MethylSeekR was used to infer regulatory element landscape in the R-environment¹⁵. Biostrings-based reference genome data were required for MethylSeekR, but was unavailable for the Nile tilapia reference genome as it is not a model species. Hence, a Biostrings-based R library, BSgenome.Oniloticus.UCSC.oreNil2.tar.gz, was created for oreNil2 using BSgenome in the R-environment⁵⁴. Subsequently, UMRs and LMRs were identified using MethylSeekR with the Partially Methylated Domains (PMDs) masked. An arbitrary promoter region was defined as 500 bp upstream of the transcriptional start site for each transcript. UMRs and LMRs were mapped to their respective coordinates on SeqMonk (http://www.bioinformatics.babraham.ac.uk/projects/seqmonk/). All arbitrary promoter regions were then scored and quantitated based on an enrichment test for LMRs on SeqMonk. Motifs analyses were conducted on the MEME suite⁴⁸.

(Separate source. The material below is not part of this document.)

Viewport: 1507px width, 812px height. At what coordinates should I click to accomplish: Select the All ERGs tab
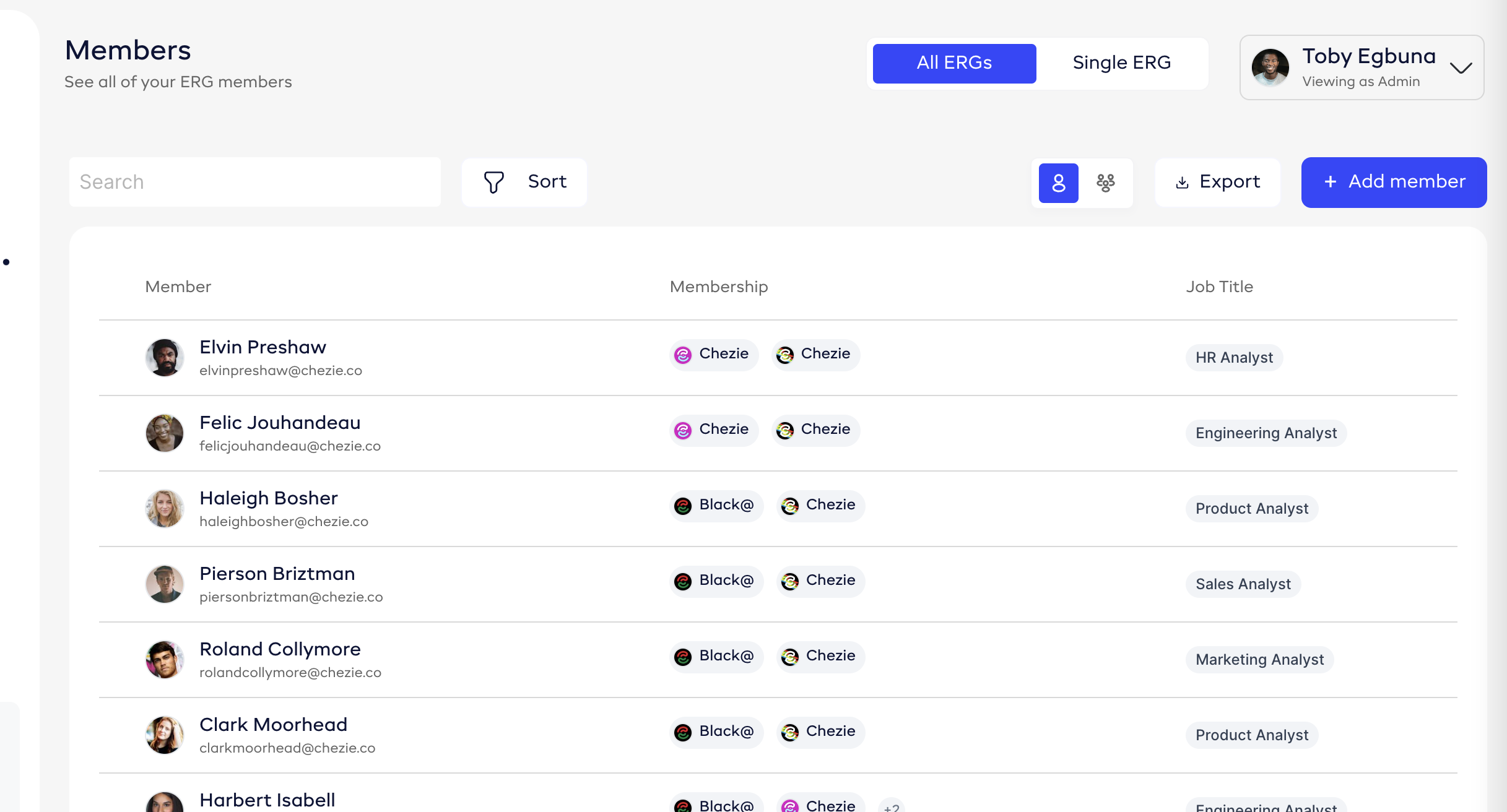pyautogui.click(x=954, y=63)
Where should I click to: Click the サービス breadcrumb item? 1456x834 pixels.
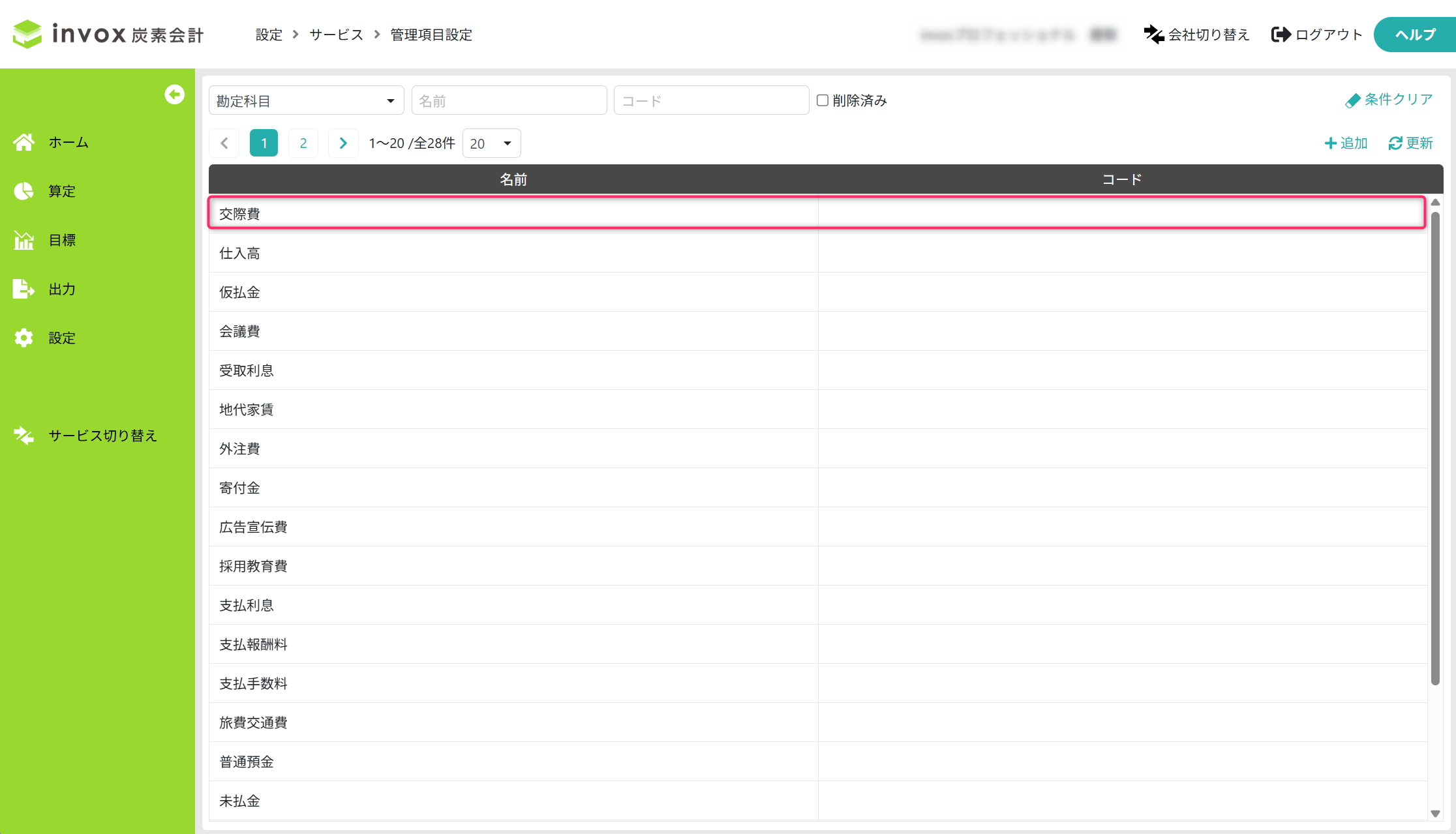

Transcriptome sequencing and data processing

Total RNA was extracted from tilapia skeletal muscle tissue using TRIzol (Thermo Fisher Science, Waltham, USA) following standard protocol. Poly-A tailed mRNA was enriched using oligo-dT for library preparation. The extracted mRNA was fragmented by Covaris M220 (Covaris Inc, Woburn, USA), using mRNA fragmentation standard factory default protocol, and reverse transcribed into cDNA. 5′ and 3′ Illumina adaptors and indexes were ligated onto the cDNA produced and size selected for 2 × 100 bp paired-end sequencing on the Illumina HiSeq 2000 (Illumina, San Diego, USA) using standard paired-end protocol settings at BGI-Shenzhen (BGI-Shenzhen, Shenzhen, China). Raw sequencing output was processed and de-multiplexed into FASTQ format for each individual via bcl2fastq using default parameters. Raw FASTQ reads were quality controlled using the IlluQC.pl module from NGSToolKit Version 2.3²⁹. The retained reads were then mapped onto the Nile Tilapia reference genome oreNil1.1 (Ensembl) using STAR, an ultrafast universal RNA-seq aligner⁴². The resulting SAM file was loaded onto SeqMonk to compute the log₂ RPM using the mRNA tracks from the Ensembl database and the datasets were normalised to remove any trace of bias from read coverage differences. Differentially expressed genes (DEGs) were calculated using DESeq2 in the R-environment⁵⁵. The resulting DEGs were then extracted for Gene Ontology IDs and analysed on WEGO⁴³. Gene network analysis was conducted using IMP 2.0 with the gene network curated from a zebrafish gene network database⁴⁵. The parameter used was a maximum of 75 genes in the gene set network analysis.